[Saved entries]
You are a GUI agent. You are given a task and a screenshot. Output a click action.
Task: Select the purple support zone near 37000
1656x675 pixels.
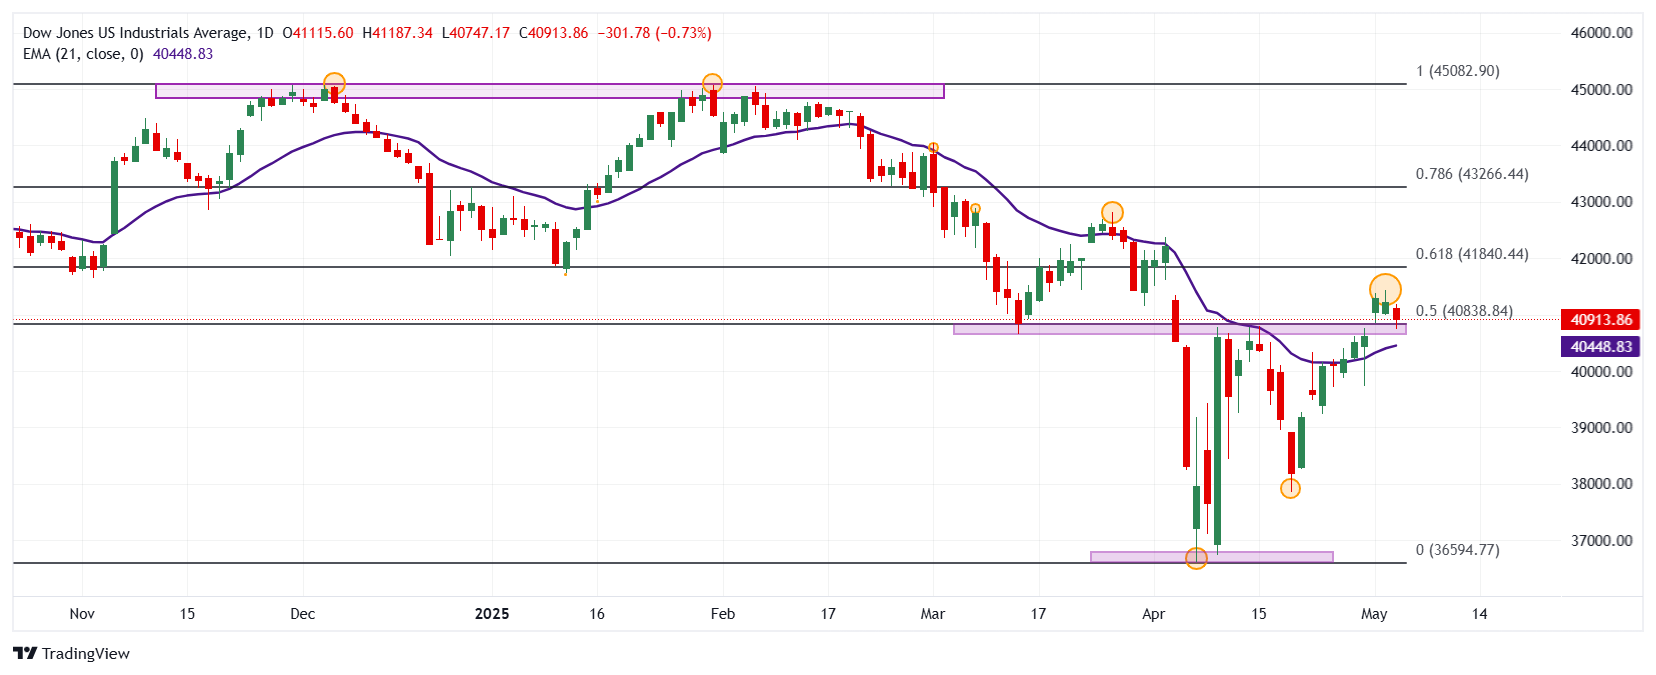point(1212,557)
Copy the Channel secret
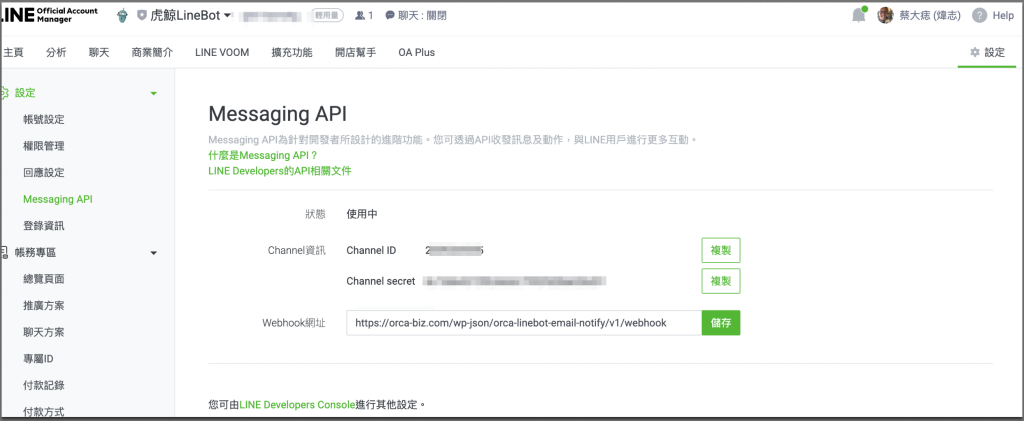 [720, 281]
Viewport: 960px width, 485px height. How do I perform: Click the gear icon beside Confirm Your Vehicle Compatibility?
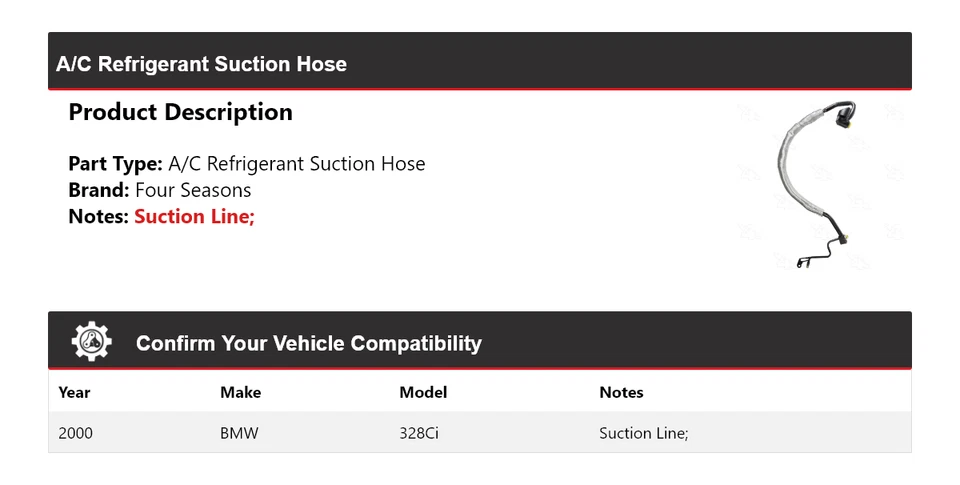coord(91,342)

#### [TASK TO CARRY OUT]
Each record has to be set down verbatim, and the pictures must not appear in the copy.

#### [SOLUTION FOR THIS PROBLEM]
You are a GUI agent. You are given a task and a screenshot. Output a click action.
Task: Select the purple support zone near 37000
1656x675 pixels.
point(1212,557)
Copy the Channel secret
 [720, 281]
Viewport: 960px width, 485px height. How do I perform: Click the gear icon beside Confirm Your Vehicle Compatibility?
coord(91,342)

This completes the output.